Enter Donald Trump. Whatever else he might be -- blowhard, buffoon, Berlusconi West -- Trump has become a measuring stick. More than any previous Republican fear monger, Trump has revealed that trafficking in the very worst traditions of political debate can be a winning strategy, at least in the primary stage of the election. In the process Trump has raised the question of whether the Internet is truly a different world than the one we live in. Could that constant flow of online sewage in fact be an accurate gauge of American public opinion?

Trumps troll numbers

Consider the Washington Post/ABC News poll from earlier this month. While Hillary Clinton led by nine points overall, Trump held a 49 to 40 lead among white voters, a lead built largely from the support of white men. Among those without college degrees Donald "I love the poorly educated" Trump led by 24 points.

Think about that a moment.

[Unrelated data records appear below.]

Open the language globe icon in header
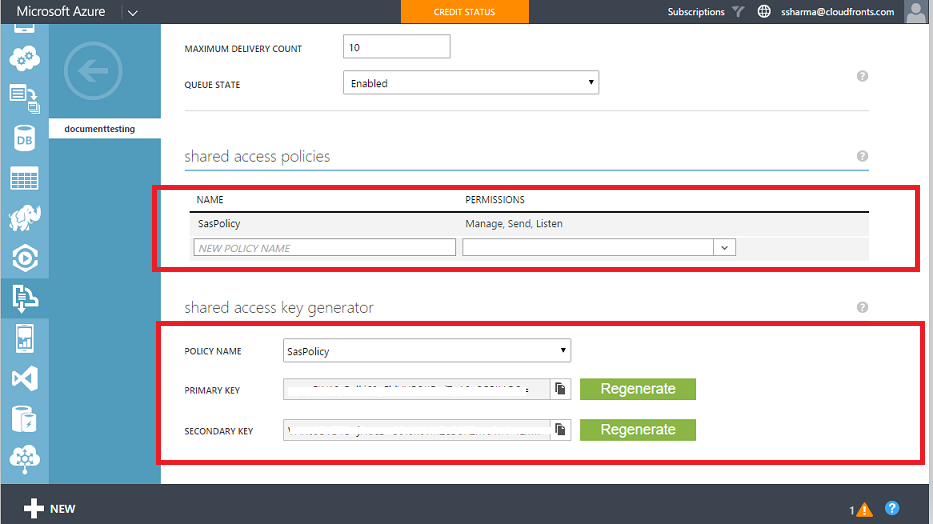 pos(765,12)
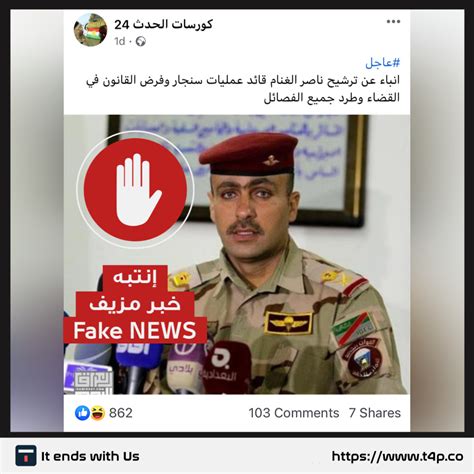Click the globe public visibility icon

141,41
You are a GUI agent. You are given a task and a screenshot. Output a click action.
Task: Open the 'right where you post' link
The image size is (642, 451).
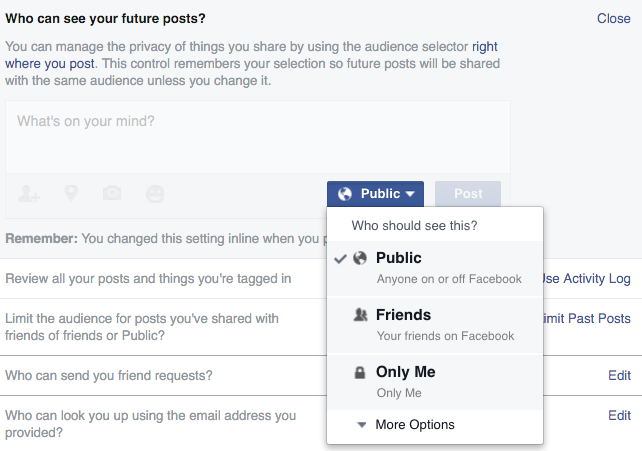(x=485, y=46)
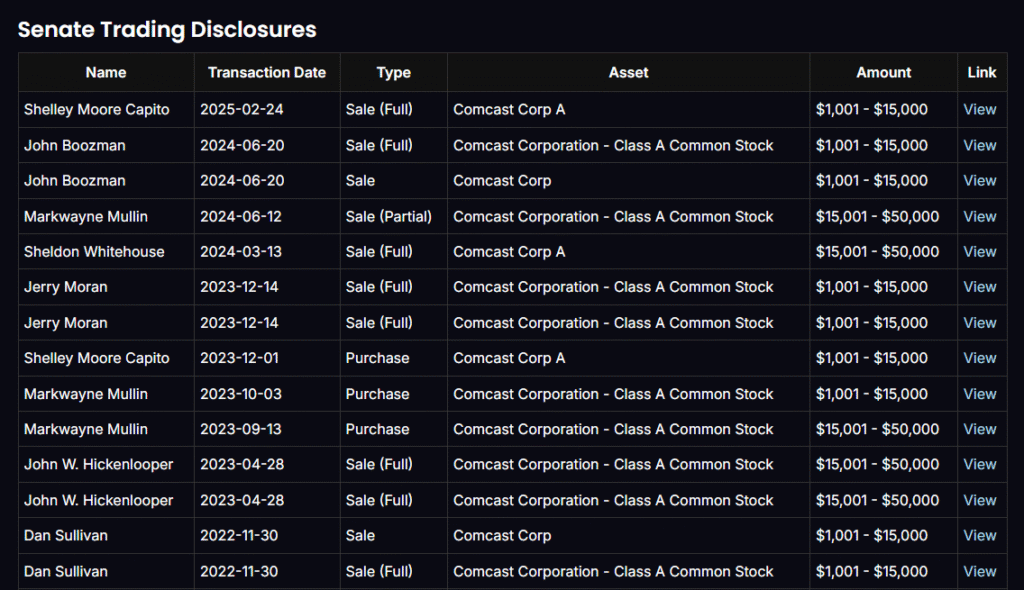The width and height of the screenshot is (1024, 590).
Task: Click the Link column header
Action: click(x=981, y=72)
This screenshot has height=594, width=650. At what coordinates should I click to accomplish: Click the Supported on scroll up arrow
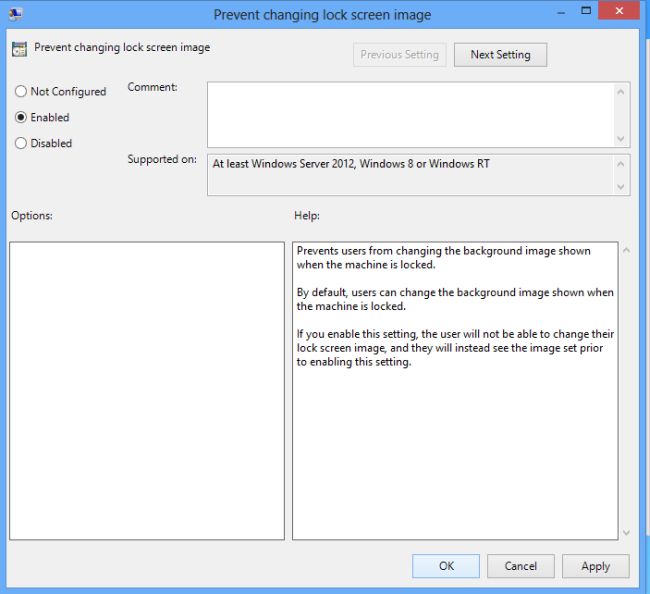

Everything Trump has done, everything he has said -- it all runs together into a bubbling cesspool of hatred, idiocy and implied violence -- has left him with a near majority of support among white American voters. Is it really possible now to claim that the average online comment thread is an aberration? Hasn't Trump demonstrated that the hateful, the misogynistic, the racist, the willfully ignorant are in fact a winning coalition in Republican politics?

Recent media stories have made the claim that Trump draws support from many people who respond to his message of popular discontent but do not necessarily agree with all of his outrageous views. On the one hand there may be some truth in that. On the other hand, there is a white power tattoo. That was the embarrassing fact that apparently escaped a PBS news crew that focused on Grace Tilly and her North Carolina family who claimed to be Democrats now supporting Trump, apparently representative of Donald's new mainstream appeal. Tilly, as the PBS story failed to note, had an "88" tattooed on one hand (common neo-Nazi code for "Heil Hitler") and a white power symbol on the other.